* [PROBLEM REQUIREMENTS]: Leave out all images and set down the records exactly as given.

****************

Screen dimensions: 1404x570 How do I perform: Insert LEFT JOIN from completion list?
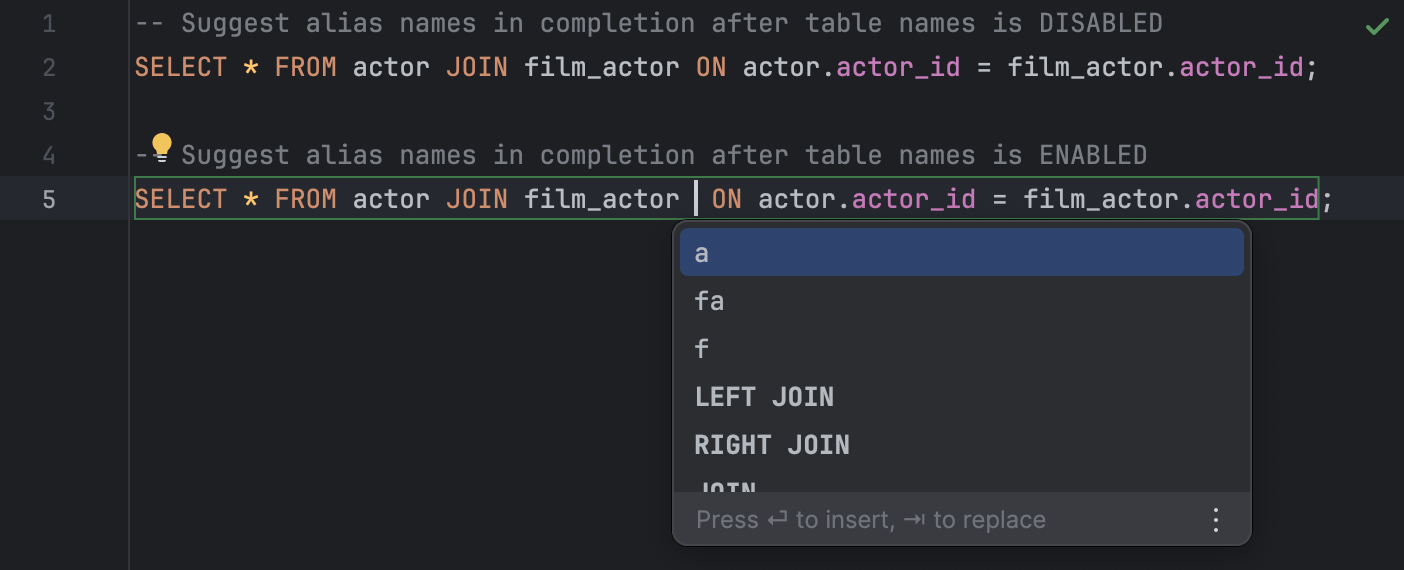click(764, 397)
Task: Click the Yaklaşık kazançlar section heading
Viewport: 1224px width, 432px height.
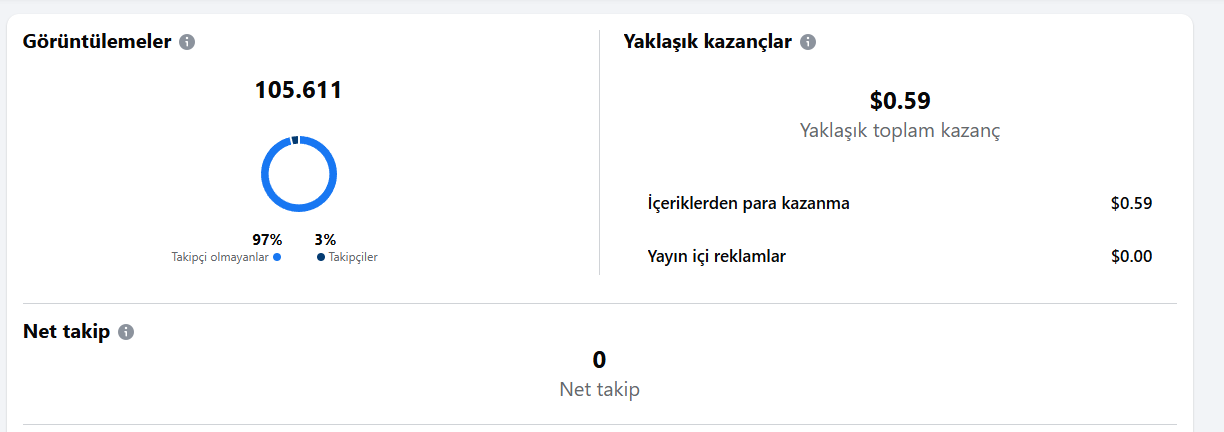Action: (x=707, y=42)
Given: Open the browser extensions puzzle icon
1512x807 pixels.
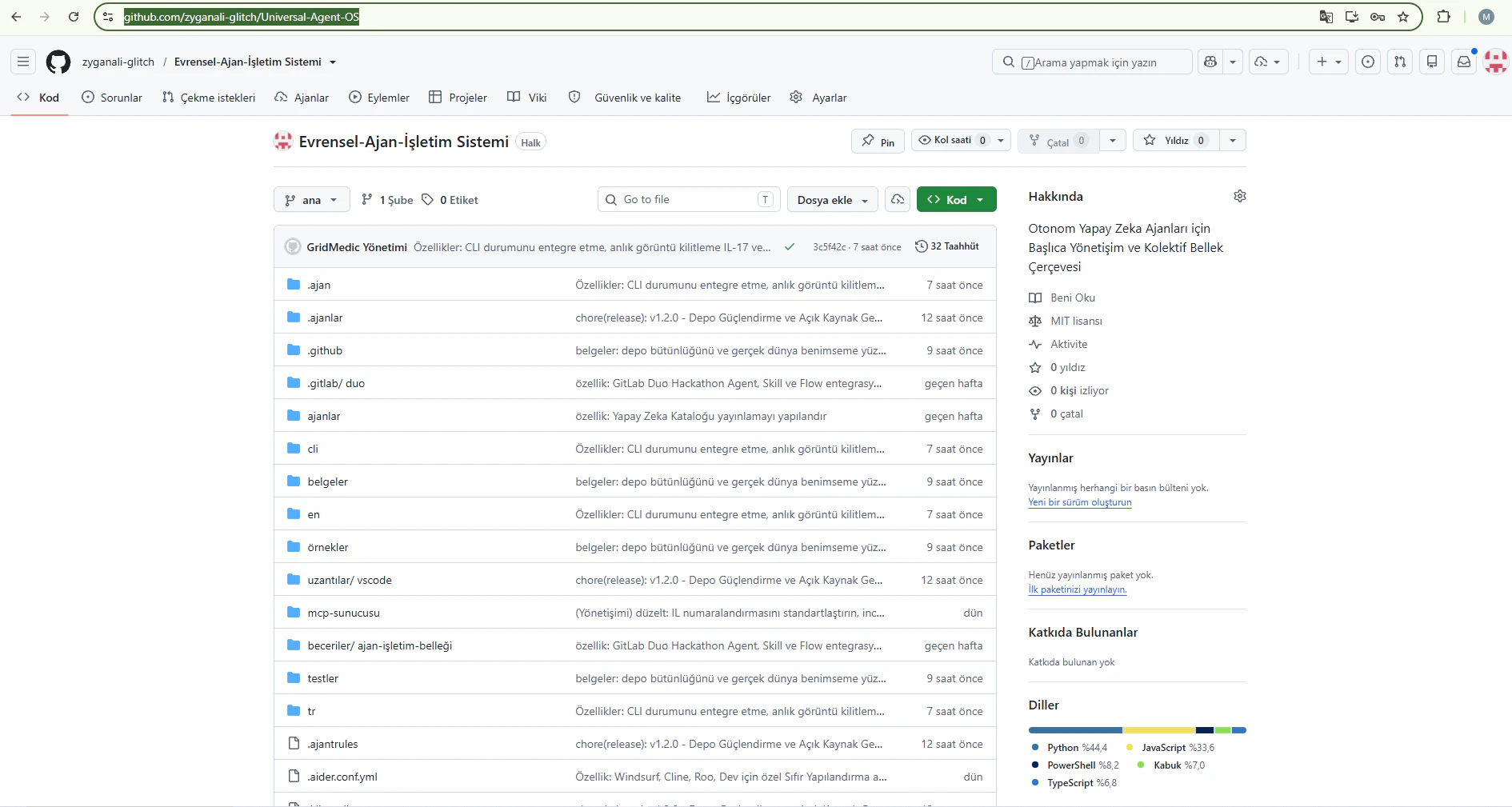Looking at the screenshot, I should click(x=1443, y=17).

****************

* [RESPONSE BOX]:
Screen dimensions: 1404x570 How do I perform: Insert LEFT JOIN from completion list?
click(764, 397)
Task: Click the Yaklaşık kazançlar section heading
Viewport: 1224px width, 432px height.
Action: (x=707, y=42)
Given: Open the browser extensions puzzle icon
1512x807 pixels.
Looking at the screenshot, I should click(x=1443, y=17).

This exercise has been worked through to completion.